Canada’s Economy Shrank By Most On Record In 2020, But Ended Year Surprisingly Strong

Businesses are learning to adapt to lockdowns, economists say.

Xinhua News Agency via Getty Images
People wearing face masks cross a street during a snowfall in Toronto, Jan. 26, 2021.

Canada’s economy outperformed expectations in the final months of 2020, despite a pandemic year that saw the economy shrink by the largest percentage on record.

Based on preliminary December numbers, Canada’s economy will likely have shrunk 5.1 per cent in 2020, Statistics Canada estimated, making it the steepest one-year drop in records going back to 1961.

By comparison, the U.S. economy shrank 3.5 per cent last year, the largest drop since the Second World War, according to preliminary data released this week. Britain’s economy shrank an estimated 11.3 per cent in 2020, the steepest one-year contraction in 300 years.

Watch: U.S. economy sees worst performance since 1946. Story continues below.


At least in Canada, the tail end of 2020 showed signs of improvement, with the economy growing a stronger-than-expected 0.7 per cent in November. StatCan’s flash estimate for December showed 0.3 per cent growth.

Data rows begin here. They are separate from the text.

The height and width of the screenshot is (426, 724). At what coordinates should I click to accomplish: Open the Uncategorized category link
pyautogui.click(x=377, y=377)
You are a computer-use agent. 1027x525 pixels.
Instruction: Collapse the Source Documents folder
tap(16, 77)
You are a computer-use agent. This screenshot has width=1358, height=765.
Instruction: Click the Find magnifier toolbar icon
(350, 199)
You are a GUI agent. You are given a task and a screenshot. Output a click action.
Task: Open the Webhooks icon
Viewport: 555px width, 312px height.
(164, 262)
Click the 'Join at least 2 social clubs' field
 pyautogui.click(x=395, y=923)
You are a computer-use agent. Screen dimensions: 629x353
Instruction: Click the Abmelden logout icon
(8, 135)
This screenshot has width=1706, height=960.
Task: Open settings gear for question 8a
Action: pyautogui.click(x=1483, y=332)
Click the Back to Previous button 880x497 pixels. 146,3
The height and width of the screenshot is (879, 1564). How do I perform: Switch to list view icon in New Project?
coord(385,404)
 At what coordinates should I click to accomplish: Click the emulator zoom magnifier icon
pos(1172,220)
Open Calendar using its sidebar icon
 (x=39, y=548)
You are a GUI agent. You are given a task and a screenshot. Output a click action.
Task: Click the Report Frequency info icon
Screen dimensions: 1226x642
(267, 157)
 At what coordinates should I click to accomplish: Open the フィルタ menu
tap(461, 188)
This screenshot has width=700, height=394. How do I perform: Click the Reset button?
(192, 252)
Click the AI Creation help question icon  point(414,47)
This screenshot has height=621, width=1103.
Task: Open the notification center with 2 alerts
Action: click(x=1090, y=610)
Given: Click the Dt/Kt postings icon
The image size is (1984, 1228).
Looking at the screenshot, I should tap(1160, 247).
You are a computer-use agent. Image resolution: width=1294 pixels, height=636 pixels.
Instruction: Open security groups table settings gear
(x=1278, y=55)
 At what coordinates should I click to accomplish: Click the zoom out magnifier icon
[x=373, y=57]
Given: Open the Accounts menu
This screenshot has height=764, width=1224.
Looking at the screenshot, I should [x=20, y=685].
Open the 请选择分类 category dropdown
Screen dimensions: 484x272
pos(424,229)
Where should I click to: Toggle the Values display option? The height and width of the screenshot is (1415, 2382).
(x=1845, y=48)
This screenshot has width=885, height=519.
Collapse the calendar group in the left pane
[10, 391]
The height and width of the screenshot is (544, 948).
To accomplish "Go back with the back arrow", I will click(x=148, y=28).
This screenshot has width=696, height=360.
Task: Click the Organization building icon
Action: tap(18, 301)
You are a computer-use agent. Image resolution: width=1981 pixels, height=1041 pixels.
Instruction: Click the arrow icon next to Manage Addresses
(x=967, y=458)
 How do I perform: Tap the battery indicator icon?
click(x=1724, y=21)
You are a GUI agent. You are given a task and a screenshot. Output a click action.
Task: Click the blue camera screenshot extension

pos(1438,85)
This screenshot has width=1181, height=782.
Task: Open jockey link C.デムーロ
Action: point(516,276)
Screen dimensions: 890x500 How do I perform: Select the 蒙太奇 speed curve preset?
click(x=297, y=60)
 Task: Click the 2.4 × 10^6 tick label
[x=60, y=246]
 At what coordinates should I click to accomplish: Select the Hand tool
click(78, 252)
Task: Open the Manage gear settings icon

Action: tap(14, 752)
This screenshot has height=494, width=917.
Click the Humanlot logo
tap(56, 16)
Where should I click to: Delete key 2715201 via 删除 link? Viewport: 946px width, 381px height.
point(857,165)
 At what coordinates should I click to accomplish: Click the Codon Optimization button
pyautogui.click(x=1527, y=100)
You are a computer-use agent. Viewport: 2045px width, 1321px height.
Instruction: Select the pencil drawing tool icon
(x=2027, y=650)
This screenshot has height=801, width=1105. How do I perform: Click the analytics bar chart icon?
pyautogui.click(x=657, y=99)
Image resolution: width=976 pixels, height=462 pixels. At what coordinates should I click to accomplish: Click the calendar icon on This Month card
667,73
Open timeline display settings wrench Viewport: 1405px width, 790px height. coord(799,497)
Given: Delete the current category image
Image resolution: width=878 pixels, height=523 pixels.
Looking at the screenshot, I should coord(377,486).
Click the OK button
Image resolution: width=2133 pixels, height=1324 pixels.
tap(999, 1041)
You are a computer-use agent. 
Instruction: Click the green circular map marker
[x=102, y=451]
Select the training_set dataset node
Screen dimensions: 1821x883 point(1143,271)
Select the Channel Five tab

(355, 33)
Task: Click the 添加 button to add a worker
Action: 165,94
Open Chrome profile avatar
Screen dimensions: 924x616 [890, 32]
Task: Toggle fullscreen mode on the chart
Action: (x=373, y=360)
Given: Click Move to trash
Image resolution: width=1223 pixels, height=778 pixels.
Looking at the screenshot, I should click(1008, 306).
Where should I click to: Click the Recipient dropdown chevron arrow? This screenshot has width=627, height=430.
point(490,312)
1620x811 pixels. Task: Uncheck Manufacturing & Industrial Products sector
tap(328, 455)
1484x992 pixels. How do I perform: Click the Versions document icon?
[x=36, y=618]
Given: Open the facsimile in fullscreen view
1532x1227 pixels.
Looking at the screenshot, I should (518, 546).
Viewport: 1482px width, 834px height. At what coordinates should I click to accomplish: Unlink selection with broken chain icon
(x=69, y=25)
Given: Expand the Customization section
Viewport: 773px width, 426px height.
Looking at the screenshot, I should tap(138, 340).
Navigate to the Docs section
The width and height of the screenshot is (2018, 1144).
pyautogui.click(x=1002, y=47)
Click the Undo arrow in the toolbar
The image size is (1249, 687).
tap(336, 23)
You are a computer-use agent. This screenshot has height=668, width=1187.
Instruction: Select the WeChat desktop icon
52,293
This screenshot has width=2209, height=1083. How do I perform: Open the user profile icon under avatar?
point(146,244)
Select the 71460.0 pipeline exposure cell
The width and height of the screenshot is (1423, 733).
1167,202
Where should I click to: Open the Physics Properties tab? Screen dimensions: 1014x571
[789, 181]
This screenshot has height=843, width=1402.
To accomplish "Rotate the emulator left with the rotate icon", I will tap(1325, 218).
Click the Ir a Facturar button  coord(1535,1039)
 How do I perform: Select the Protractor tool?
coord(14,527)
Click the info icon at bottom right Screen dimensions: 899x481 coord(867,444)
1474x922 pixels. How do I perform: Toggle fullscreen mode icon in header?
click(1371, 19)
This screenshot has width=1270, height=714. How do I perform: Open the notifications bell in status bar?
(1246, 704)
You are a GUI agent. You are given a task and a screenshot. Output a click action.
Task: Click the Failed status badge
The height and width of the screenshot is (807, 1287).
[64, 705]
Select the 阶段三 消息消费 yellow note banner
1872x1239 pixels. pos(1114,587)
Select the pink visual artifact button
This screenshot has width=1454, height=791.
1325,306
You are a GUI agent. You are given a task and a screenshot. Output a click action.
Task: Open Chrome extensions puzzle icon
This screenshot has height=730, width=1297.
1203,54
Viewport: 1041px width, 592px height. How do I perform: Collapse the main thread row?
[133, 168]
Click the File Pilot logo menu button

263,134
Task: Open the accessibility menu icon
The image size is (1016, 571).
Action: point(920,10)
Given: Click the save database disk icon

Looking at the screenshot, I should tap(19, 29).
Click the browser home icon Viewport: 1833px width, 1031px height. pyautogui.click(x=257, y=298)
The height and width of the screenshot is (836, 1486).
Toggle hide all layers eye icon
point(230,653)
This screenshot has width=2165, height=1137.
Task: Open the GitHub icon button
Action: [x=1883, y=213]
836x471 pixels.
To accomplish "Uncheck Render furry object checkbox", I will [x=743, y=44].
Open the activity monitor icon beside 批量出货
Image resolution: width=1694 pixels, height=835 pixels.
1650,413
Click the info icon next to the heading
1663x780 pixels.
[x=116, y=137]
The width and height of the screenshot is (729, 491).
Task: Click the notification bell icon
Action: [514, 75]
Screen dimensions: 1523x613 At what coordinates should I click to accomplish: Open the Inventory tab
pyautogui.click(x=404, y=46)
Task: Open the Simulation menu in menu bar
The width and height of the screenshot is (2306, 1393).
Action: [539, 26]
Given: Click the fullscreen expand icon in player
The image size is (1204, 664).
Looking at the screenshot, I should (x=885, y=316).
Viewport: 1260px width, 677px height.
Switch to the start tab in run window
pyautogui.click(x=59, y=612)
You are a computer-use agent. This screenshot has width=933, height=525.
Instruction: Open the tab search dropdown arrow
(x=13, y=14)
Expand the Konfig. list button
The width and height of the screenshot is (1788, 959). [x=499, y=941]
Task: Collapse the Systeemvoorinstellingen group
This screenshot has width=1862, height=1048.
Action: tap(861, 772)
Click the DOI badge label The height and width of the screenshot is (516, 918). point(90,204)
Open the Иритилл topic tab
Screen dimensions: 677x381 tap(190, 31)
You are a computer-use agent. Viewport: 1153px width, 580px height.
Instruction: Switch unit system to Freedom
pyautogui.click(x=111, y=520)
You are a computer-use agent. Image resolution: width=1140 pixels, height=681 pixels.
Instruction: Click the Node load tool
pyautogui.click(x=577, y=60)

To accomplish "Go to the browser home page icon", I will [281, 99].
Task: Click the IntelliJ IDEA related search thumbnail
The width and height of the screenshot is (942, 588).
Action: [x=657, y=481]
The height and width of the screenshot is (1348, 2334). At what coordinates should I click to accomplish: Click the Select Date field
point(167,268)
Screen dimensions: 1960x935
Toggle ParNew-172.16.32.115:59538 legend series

That’s a better end to the year than analysts had been expecting, given the shutdowns that went into effect in November and December to slow the spread of COVID-19.

“The economy is showing resilience in the face of rising cases and renewed restrictions,” TD Bank economist Sri Thanabalasingam wrote in a client note.

“The broad-nature of the advance suggests industries have, to some degree, adapted well to the pandemic.”

Royal Bank of Canada senior economist Nathan Janzen predicted that the lockdowns “likely bit more significantly on overall growth in January,” but the slowing spread of the virus means restrictions could be eased “as early as February.”

If so, Canada’s economy could avoid a contraction in the first quarter of the year, Janzen wrote.

“Beyond the very near-term, a more sustainable recovery in GDP back to ‘new normal’ levels still depends heavily on the rollout and effectiveness of vaccines,” Janzen added.